Come ho automatizzato il backup del mio server con TAR

Come ho automatizzato il backup del mio server con TAR

Da Aprile 2019 mi sono comprato un server VPS in Germania che uso per gli scopi più disparati. Dal semplice test di funzioni su un sistema Linux (avendo Linux installato solo su macchine virtuali) fino ad esporre servizi su internet.

Come è giusto che sia, ho pensato ad una soluzione di backup, che ho orientato come descriverò di seguito.

Ho attivato un crontab che, ogni giorno alle 01:00, esegue uno script locato nella mia cartella home.

0 1 * * *       /home/thevirus00/scripts/backuplibrary.sh

Un sistema di backup semplice quanto efficiente è quello di usare lo strumento tar con un moderato livello di compressione, impostando un timestamp per differenziare le varie istantanee.

Però c’è un problema: io non aggiorno costantemente la mia libreria. Possono passare settimane prima che possa caricare qualcosa di nuovo o modificare i sample caricati, quindi come fare a controllare se sia già presente una copia di backup e non ne serva un’altra?

Dopo un po’ di test, sono arrivato a questa conclusione:

latest="$(ls -t /home/thevirus00/backup/ | head -1)"
filename="backup_$(date +%d-%m-%y_%H:%M).tar.bz2"
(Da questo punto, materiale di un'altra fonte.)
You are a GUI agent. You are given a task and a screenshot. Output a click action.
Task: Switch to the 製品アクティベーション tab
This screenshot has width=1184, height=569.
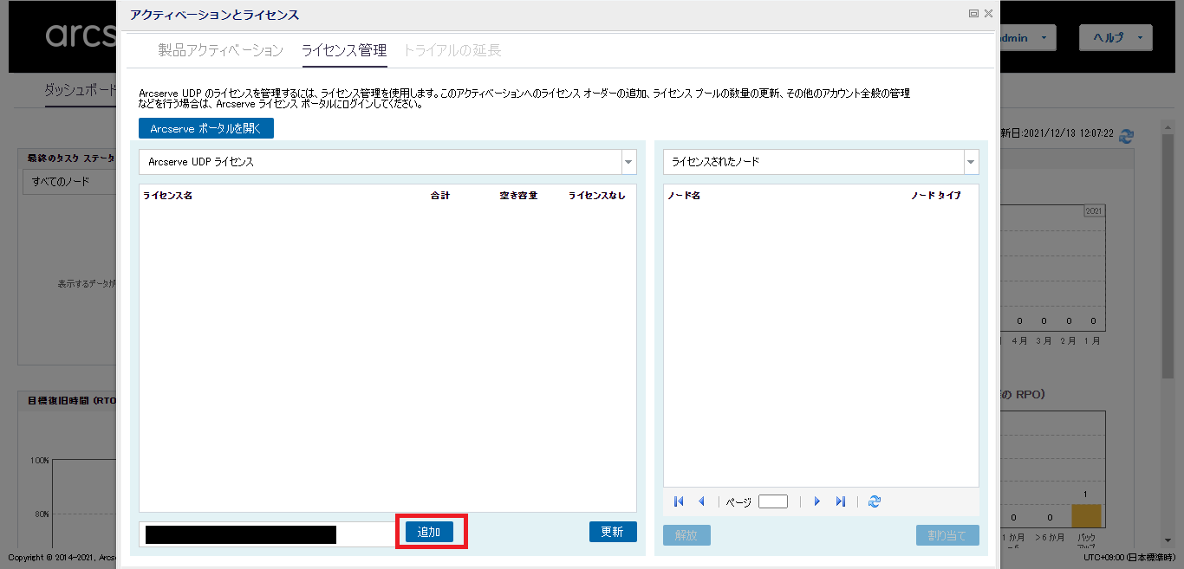(x=220, y=50)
tar -cjvf "/home/thevirus00/backup/$filename" "/var/lib/docker/volumes/library/_data/" > /dev/null
cmp --silent "/home/thevirus00/backup/$latest" "/home/thevirus00/backup/$filename" && rm "/home/thevirus00/backup/$filename"

Il codice è composto da due sezioni.

La prima sezione è la dichiarazione di due variabili:
La prima viene caricata con il nome del file dell’ultimo backup eseguito.
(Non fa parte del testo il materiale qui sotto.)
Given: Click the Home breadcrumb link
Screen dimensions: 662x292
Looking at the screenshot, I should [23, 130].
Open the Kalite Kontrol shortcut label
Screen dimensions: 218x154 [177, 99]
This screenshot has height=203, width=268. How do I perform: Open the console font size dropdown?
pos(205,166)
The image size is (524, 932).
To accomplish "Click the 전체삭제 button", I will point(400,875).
Il comando ls -t mostra tutti i file presenti nella cartella, ordinati per ultima creazione. La lista dei file viene passata al comando head -1, che prende solo la prima riga dell’output ricevuto.

La seconda variabile contiene il nome dell’archivio che andrà a crearsi, composto dal prefisso statico “backup_“, il timestamp corrente fatto da giorno-mese-anno_ora:minuti e l’estensione “.tar.bz2“, in quanto sarà compresso.

Il primo comando della seconda sezione è il semplice comando tar con i seguenti parametri:

tar -cjvf [nome archivio.tar.bz2] [directory]/
     c ─────> Crea archivio
      j ────> Comprimi con algoritmo bzip2
       v ───> Lista tutti i file inclusi nell'archivio
        f ──> Specifica la creazione di un file

Per ultimo, il comando cmp effettua un confronto tra l’archivio appena creato (il cui nome è contenuto nella variabile $filename), e l’ultima copia di backup fatta (il cui nome è contenuto nella variabile $latest).

Invece che giocare con le if, ho pensato sarebbe stato più efficiente lavorare su una sola riga, perciò ho sfruttato una funzione nativa di BASH: le doppie &&.

Questa scorciatoia significa “esegui il comando che viene solo se il precedente ha avuto esito positivo” (in termini tecnici, se l’EXIT_CODE è 0).

Quindi si può leggere l’ultima riga con lo pseudocodice:

Confronta i due archivi e, se sono uguali, cancella quello nuovo

Il risultato della cartella di backup è il seguente:

$ ll -th backup/
-rw-r--r--  1 root root 430M ago 27 01:04 backup_27-08-19_01:00.tar.bz2
-rw-r--r--  1 root root 429M ago 10 01:02 backup_10-08-19_01:00.tar.bz2
-rw-r--r--  1 root root 426M ago  8 01:03 backup_08-08-19_01:00.tar.bz2
-rw-r--r--  1 root root 426M lug 31 01:02 backup_31-07-19_01:00.tar.bz2
-rw-r--r--  1 root root 424M lug 23 01:02 backup_23-07-19_01:00.tar.bz2
-rw-r--r--  1 root root 423M lug 18 01:02 backup_18-07-19_01:00.tar.bz2
-rw-r--r--  1 root root 422M lug 13 01:03 backup_13-07-19_01:00.tar.bz2
-rw-r--r--  1 root root 421M lug 12 01:03 backup_12-07-19_01:00.tar.bz2
-rw-r--r--  1 root root 396M lug  6 01:02 backup_06-07-19_01:00.tar.bz2
-rw-r--r--  1 root root 370M lug  4 01:02 backup_04-07-19_01:00.tar.bz2
-rw-r--r--  1 root root 366M lug  3 01:02 backup_03-07-19_01:00.tar.bz2

Da come si può vedere, gli archivi non sono stati salvati ogni giorno, ma ogni volta che il contenuto è stato modificato.